Doblmeier also wondered what it would be like to practice Sabbath in a place already removed from the wider world and focused on prayer. That’s why he visited the Trappist monastery St. Joseph’s Abbey in Spencer, Massachusetts.

The monks, grounded in the concept of “Ora et labora” (prayer and work), labor on the land to produce the crops they need to make the jams and beers they sell. They also pray seven times a day every day. So what makes they’re celebration of Sabbath special?

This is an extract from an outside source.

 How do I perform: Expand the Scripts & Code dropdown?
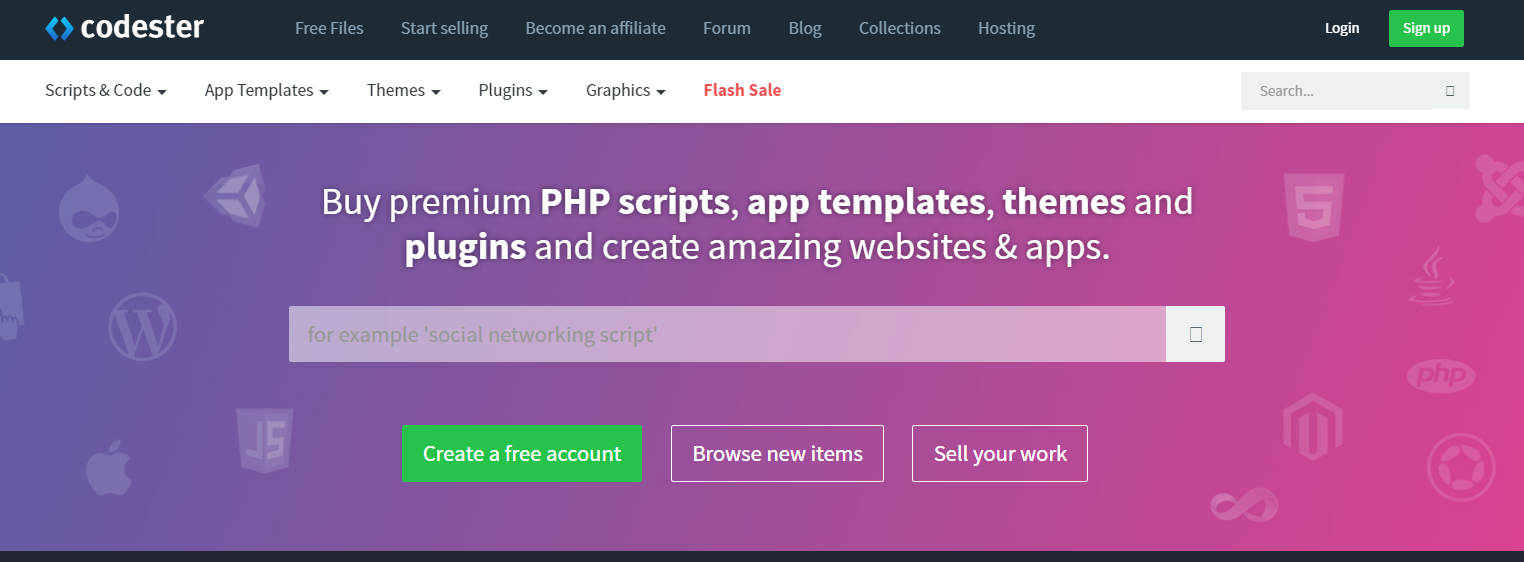coord(106,90)
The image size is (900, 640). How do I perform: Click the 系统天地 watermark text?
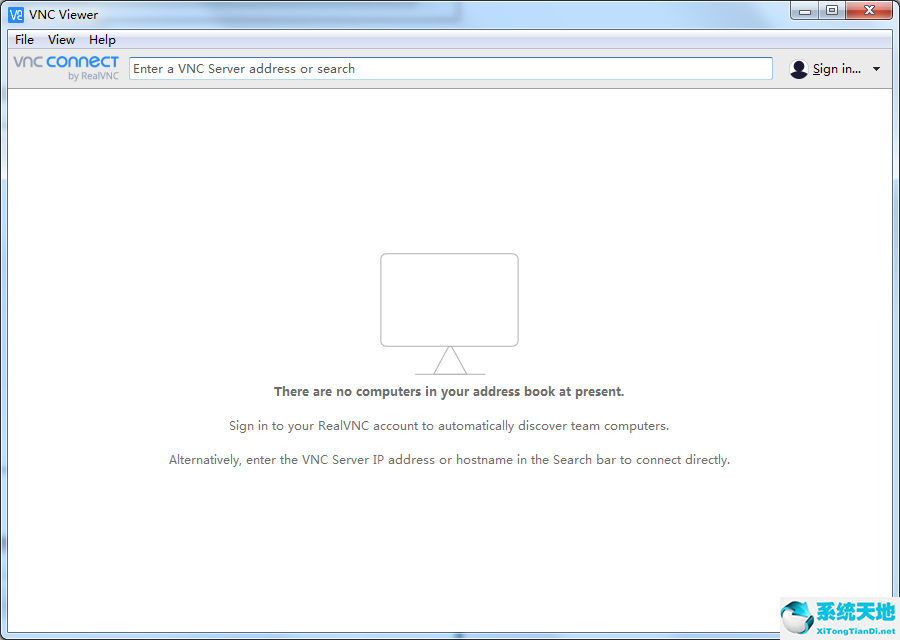[855, 611]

“St. Benedict, 1,500 years ago, gave a prescription for what Sabbath was supposed to be like for the monks,” said Doblmeier. “Not only did he want the brothers to stop work for that particular day, but he also wanted them to study, to actually use the time for sacred reading….Lectio Divina, sacred reading, winds up being the focal point of why monasteries going back centuries were the place of education. The rest of the world was not literate, monks were literate. And why was that? That was because they had the insistence of St. Benedict that Sabbath in particular was the day that was set aside for sacred reading. You have to learn to read and then you have to be able to share that with others. So, it gave us another dimension to the whole Sabbath story.”

The monks aren’t the only ones with a spiritual foundation for working the land. New Jersey’s Princeton Theological Seminary includes a program called “Farminary.” Led by theologian and author Nathan Stucky, it combines farming with seminary.

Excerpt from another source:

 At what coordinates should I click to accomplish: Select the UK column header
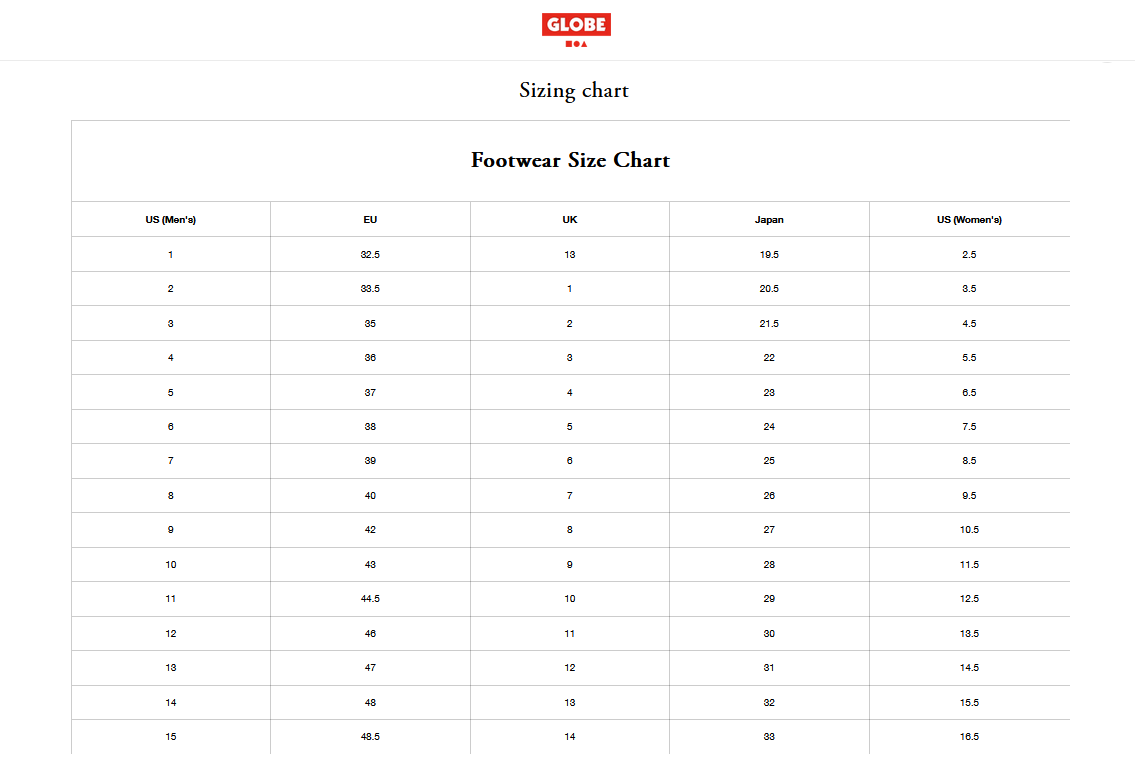click(570, 219)
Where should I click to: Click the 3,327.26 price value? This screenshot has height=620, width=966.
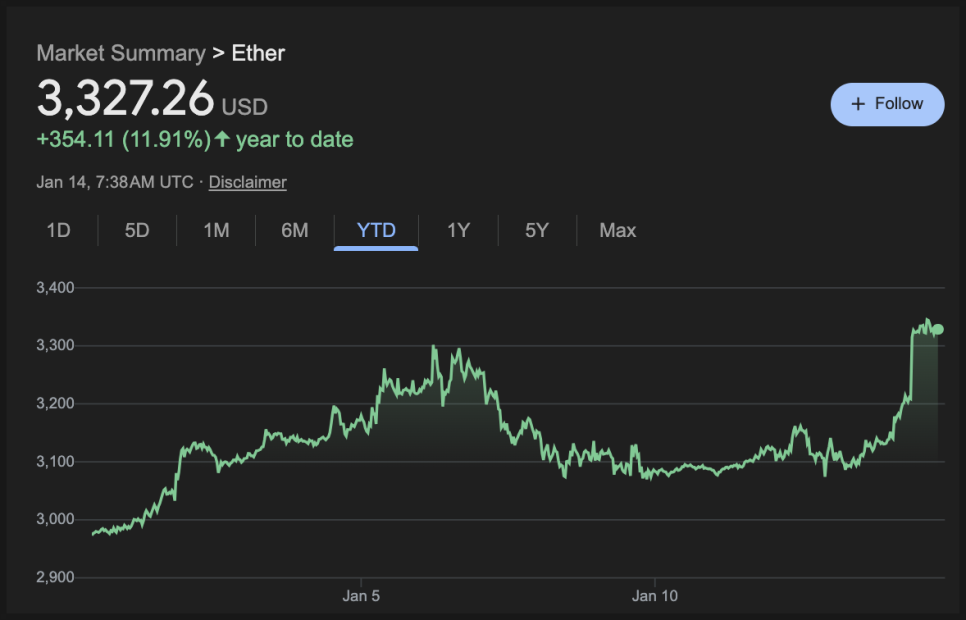[126, 98]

Doblmeier explained,”They’re trying to teach people that [farming] is a collaborative event between the Creator and us, whereby we can put the seed into the ground, we can care for the earth that is going to produce for us, we harvest from it…These pastors now are learning this through a hands-on way, what it means to be part of creation. They may not turn out to be farmers in the end, but in fact, they’re going to be the pastors who will be clear about the connection between the earth that we’re entrusted with living in – and our responsibility to it and what that all means…They’ve got a lot of vegetables out of 21 acres…They give a lot of that to the people in need in the community. So, it’s both an educational laboratory to learn where everything is done on theological grounds, and at the same time, they’re providing a necessary gift to the community.”

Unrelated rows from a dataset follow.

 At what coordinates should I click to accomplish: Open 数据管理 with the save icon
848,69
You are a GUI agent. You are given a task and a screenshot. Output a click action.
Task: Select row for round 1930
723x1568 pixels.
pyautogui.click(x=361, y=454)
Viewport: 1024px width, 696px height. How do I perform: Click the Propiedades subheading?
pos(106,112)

The film “Sabbath” will also be a gift to all who view it. Though it is two hours in length, it can serve as the starting point for people who want to explore the practice of Sabbath further. For those purposes, Doblmeier has extensive resources on his website JourneyFilms.com.

He concluded, “We spent a lot of time unpacking the film in terms of themes and commentary that we couldn’t put into the film…You can use the film, go to our website, and talk about the themes of Sabbath and creation, Sabbath and the environment, Sabbath and social justice, Sabbath and what it means to be holy. So, this is encouraging and facilitating people not only to watch the film, but have conversation afterwards…and say, ‘Look, this idea of Sabbath, we have to think about it at a deeper level.” Hopefully the film, plus all that additional material on our website, can help people have those fruitful and beneficial conversations.”